WHAT YOU HAVE TO DO: Filter the listing down to the lines containing the word "radio".

MATERIAL FOR THIS EXERCISE:
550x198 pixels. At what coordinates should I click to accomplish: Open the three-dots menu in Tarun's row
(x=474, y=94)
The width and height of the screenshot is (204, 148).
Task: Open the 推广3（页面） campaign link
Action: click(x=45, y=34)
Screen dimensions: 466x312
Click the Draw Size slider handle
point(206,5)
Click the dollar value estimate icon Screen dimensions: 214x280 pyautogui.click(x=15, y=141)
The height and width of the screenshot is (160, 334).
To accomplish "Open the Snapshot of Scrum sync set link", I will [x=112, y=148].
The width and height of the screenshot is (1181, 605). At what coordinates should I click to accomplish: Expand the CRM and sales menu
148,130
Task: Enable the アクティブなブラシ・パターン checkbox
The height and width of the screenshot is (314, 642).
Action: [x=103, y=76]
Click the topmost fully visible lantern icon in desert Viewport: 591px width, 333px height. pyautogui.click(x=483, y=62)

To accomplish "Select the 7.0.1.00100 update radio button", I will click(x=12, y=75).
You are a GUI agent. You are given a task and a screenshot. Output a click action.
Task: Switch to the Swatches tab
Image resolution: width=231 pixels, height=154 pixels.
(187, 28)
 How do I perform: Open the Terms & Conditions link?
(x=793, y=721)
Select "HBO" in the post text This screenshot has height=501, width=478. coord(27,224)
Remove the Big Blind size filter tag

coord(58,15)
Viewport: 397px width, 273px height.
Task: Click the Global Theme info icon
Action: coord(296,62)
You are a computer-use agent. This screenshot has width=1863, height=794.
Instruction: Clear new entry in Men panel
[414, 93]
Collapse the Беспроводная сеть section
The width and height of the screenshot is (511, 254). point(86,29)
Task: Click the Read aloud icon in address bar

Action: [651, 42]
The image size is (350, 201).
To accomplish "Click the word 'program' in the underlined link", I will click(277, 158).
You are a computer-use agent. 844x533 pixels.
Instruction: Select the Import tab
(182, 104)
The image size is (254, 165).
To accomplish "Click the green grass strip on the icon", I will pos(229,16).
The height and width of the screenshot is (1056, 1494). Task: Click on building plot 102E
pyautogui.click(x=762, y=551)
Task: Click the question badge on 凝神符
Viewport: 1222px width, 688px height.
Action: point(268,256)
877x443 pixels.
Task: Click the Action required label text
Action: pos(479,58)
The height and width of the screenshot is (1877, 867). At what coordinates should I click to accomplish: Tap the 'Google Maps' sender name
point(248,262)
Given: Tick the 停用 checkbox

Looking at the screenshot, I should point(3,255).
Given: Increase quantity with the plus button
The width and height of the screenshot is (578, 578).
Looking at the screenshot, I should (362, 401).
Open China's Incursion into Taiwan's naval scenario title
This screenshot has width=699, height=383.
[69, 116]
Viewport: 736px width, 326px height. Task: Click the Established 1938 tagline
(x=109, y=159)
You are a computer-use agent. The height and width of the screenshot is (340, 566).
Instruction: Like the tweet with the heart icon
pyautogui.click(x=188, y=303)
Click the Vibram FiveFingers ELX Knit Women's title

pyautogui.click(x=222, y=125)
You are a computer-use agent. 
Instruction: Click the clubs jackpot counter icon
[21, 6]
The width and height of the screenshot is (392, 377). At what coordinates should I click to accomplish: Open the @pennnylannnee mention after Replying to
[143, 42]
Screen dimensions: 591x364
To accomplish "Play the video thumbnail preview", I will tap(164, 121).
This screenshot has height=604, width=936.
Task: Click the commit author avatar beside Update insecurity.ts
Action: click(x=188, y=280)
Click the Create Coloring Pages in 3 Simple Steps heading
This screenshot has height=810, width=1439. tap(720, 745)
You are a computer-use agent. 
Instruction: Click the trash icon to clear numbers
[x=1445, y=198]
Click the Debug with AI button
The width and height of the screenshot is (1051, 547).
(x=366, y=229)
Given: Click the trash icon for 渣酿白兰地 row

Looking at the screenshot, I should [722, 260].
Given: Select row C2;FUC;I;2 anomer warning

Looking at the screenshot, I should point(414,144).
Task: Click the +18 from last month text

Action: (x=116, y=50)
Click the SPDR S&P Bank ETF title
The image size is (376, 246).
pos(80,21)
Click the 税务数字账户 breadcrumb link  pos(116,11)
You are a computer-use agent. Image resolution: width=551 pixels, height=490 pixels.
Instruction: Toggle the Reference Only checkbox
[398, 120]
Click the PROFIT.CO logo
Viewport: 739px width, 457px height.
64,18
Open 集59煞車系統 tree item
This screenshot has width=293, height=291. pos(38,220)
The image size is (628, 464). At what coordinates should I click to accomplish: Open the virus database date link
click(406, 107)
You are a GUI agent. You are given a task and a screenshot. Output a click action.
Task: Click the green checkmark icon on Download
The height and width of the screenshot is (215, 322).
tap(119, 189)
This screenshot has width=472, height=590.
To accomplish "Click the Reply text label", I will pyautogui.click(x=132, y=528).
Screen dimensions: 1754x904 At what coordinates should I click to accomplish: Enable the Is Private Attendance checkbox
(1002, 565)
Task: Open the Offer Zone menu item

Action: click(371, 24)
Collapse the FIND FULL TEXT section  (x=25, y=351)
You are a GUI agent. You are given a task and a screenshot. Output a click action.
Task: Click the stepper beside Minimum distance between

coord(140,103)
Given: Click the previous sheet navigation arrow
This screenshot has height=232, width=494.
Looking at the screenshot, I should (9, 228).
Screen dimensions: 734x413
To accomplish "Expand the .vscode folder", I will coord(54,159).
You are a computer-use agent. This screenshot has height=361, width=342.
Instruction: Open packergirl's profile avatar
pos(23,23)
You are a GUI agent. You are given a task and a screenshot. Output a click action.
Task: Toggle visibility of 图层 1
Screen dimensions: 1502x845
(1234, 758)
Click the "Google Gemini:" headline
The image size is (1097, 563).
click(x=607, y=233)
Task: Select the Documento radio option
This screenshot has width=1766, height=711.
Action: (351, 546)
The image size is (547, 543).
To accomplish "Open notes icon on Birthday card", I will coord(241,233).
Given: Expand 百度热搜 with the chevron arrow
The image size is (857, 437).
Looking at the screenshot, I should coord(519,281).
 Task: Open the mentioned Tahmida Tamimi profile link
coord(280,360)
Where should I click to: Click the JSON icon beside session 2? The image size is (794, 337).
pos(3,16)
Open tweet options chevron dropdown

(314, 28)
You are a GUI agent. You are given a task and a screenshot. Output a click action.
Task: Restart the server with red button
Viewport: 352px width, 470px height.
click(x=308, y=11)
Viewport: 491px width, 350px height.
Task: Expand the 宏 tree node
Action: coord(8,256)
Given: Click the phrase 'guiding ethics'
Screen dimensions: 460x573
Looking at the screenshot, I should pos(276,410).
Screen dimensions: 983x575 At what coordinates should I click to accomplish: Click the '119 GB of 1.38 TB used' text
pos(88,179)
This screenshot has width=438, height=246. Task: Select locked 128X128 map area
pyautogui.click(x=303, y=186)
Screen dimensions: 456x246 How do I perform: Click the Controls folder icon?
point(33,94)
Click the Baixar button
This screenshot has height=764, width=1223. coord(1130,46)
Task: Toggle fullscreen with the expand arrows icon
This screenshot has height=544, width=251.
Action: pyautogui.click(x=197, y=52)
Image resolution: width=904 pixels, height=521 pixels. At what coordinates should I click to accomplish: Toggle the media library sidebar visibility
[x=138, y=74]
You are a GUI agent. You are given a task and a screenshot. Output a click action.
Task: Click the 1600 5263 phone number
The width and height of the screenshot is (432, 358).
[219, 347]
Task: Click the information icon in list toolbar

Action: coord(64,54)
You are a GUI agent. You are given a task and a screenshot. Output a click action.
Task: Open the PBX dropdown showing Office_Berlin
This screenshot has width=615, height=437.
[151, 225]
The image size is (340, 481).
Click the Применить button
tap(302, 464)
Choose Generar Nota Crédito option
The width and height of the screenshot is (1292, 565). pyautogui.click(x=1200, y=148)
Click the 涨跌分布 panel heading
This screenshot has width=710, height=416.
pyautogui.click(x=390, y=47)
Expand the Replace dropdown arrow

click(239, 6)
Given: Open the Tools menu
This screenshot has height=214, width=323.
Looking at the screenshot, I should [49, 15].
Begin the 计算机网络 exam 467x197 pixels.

EXERCISE RESPONSE:
To accomplish "Select the 7.0.1.00100 update radio button", I will click(x=12, y=75).
Task: Select the Documento radio option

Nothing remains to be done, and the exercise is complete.